My spouse and I own rental properties. Our longstanding property investments had passive loss carryovers from the earlier years that are now going down each year due to passive profits. (The rental market is very strong and rents have gone way up over the years.)

We bought more rental property in more recent years. These more recent purchases are generating profits, but the depreciation write offs translate into a net loss for tax purposes. My spouse works very part time as a teacher, and she spends lots of hours on real estate, researching properties, purchasing, and she is in the process of reactivating her real estate license.

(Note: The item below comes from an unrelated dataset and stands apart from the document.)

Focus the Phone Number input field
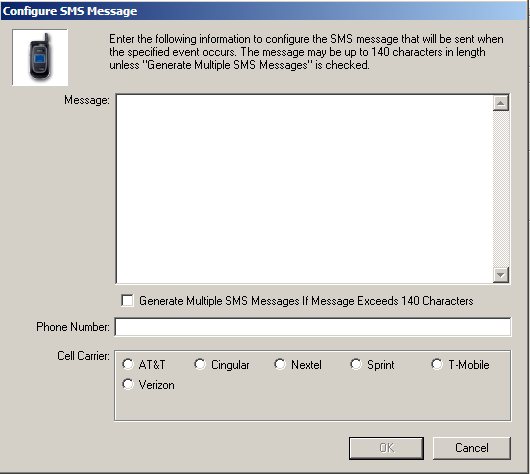The width and height of the screenshot is (530, 474). [313, 327]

Here is what I am considering. (I haven't yet talked to my accountant about this.) I am looking into classifying our rental property activities in the most tax advantaged fashion possible. If I manage the properties that we have held for a long time that are generating taxable gains, this could allow us to use up the remaining passive losses. If my spouse is active in real estate to the level required by the IRS to make her real estate activities qualify as "active" under the tax code, she could manage our newer properties and allow us to take the tax deductions for active losses after the real estate depreciation deductions.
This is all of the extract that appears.